Let’s start with primary voting. If you live in a state with early primaries, then you get to set the agenda for what follows. New Hampshire and Iowa citizens this year could choose from 17 Republican candidates who pandered to the local corn and email issues so important to our nation’s economic and geopolitical well-being.
Trump and his fellow match opponents soon also learned to broaden their focus to include praising Israel and bashing a whole list of bashable people and things: the Palestinians, the Iran and Cuba agreements, Syrian policy and Syrian refugees, illegal immigration, China, NATO, trade deficits, Obamacare, Hillary, economic failures, educational policies, foreign policy, naïve bargaining, Benghazi, private email servers, reporters, cold pizza and anything else that polling or Sheldon Adelson’s acolytes suggested should be attacked.
As new state primaries unfolded and more candidates folded, voters had fewer choices. Yes, that was sort of conceptually unfair to voters in downstream primaries. But, in reality, it was more of a mercy killing. Most of the candidates were already on life support.
And let’s be frank. An all-you-can-suffer candidate buffet only leads to confusion and suppressed Republican party idiocy. Reducing the scrum to a manageable number of future losing candidates releases the toxic fumes of the real Republican party. That’s when primary voting (and non-voting) rules best work their mysterious wonder.
Do you live in a state where votes are allocated proportionately, winner-take-all, winner-take-almost-all depending on the percentage of the total vote, winner-take-a-higher-or-lower-percentage based on a percentage of congressional districts won, a caucus state where the rules are still being formulated, or a state where all of the delegates get to act as total free agents? Maybe you live in a territory like Puerto Rico that gets to vote in the preliminary (primary) but not the final (national election)?
Once we move past this primary vortex we enter the nominating convention vortex, where it’s literally possible that no votes will matter depending on what that political party decides to adopt as its every-four-year voting rules. Unfortunately, none of the current voting rules seem to allow for a Republican party forfeit to the Democratic party. It is a certainty that a candidate will emerge.

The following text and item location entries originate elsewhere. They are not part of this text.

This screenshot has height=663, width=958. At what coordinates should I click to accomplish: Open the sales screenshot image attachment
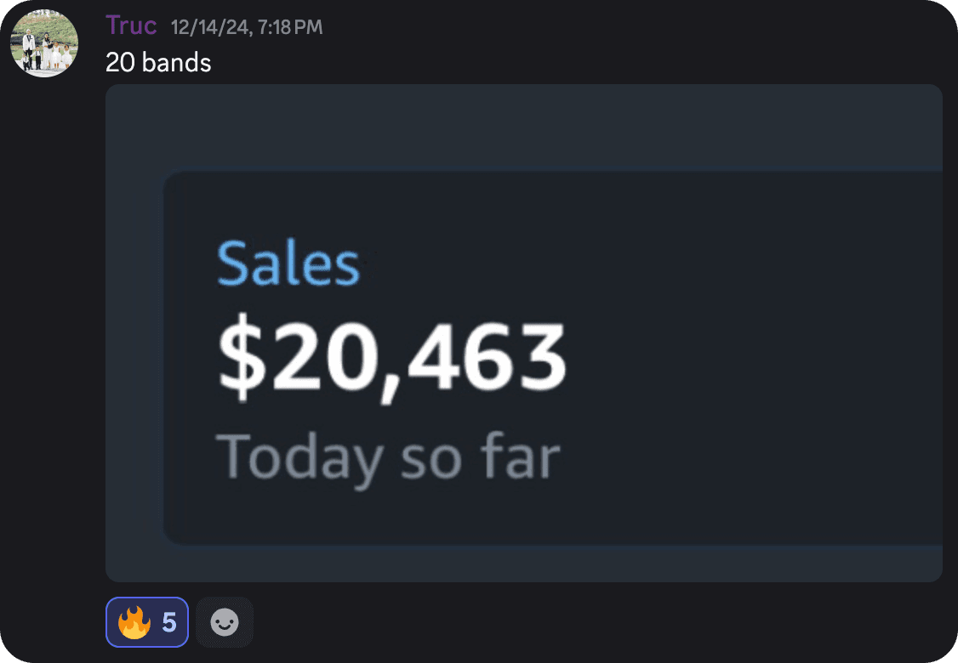[523, 332]
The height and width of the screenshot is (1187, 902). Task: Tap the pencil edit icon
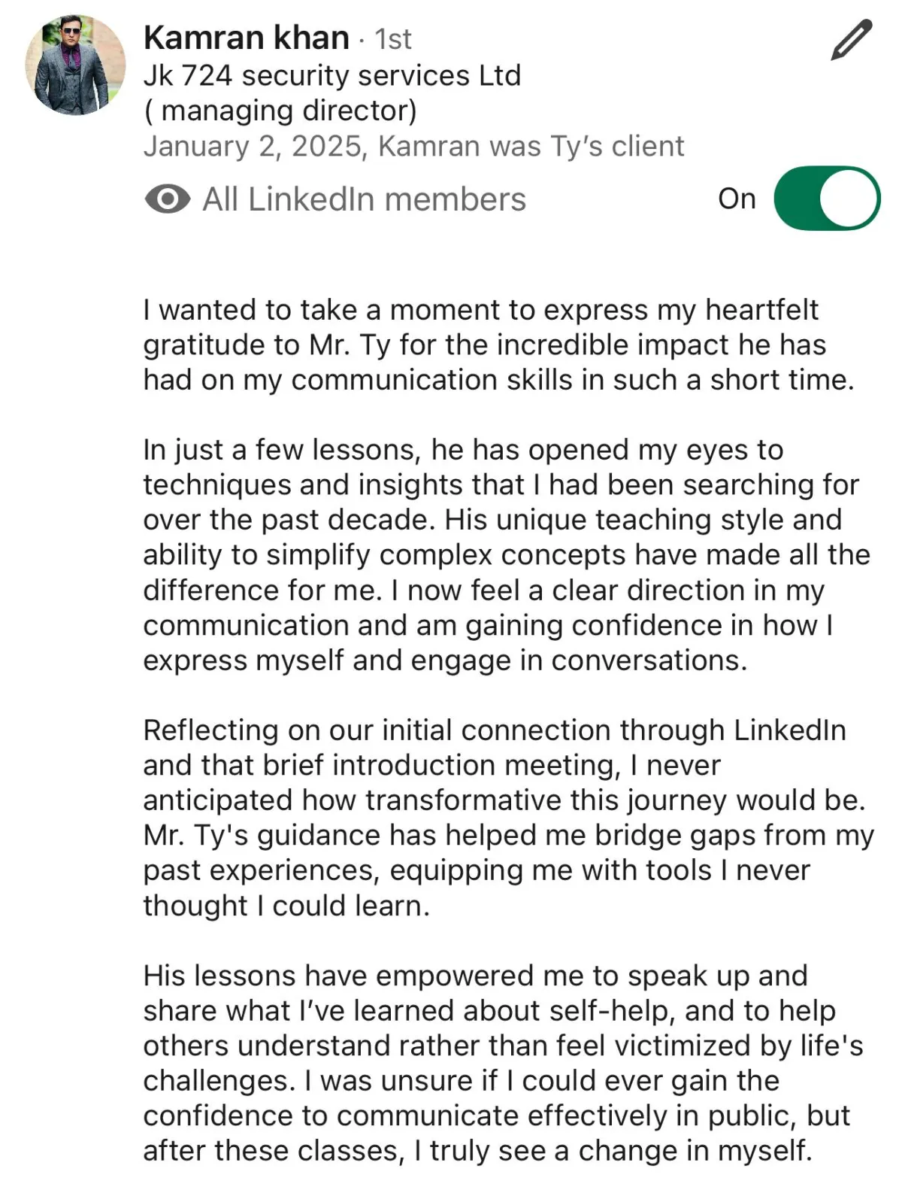pyautogui.click(x=851, y=40)
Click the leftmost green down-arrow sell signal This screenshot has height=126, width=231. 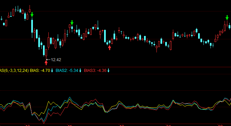coord(32,14)
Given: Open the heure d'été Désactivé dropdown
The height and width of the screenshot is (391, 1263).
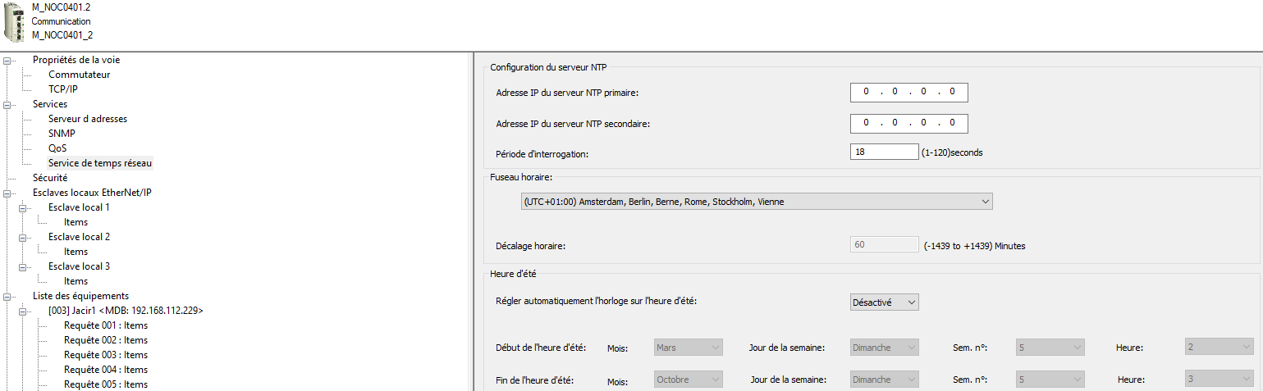Looking at the screenshot, I should click(884, 302).
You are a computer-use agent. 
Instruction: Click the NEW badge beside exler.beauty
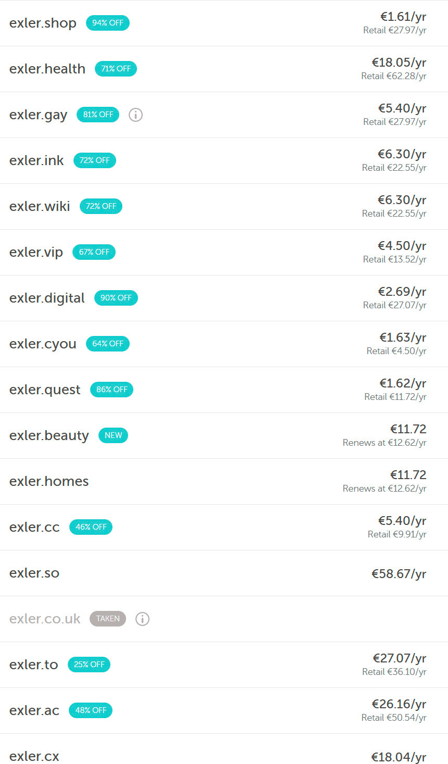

Maybe it will be a bigoted populist or a misogynistic racist. Maybe the Republicans will be lucky enough to pick the one person who embodies the best of all these fine losing characteristics. Or maybe the Republicans will want to pick a candidate that embodies political dysfunction and who no one in the Republican party actually likes.
Or maybe the compromise candidate could be the Electoral College itself. As long as the Republicans seem to be doing their best to lose, why not take out this anachronism at the same time?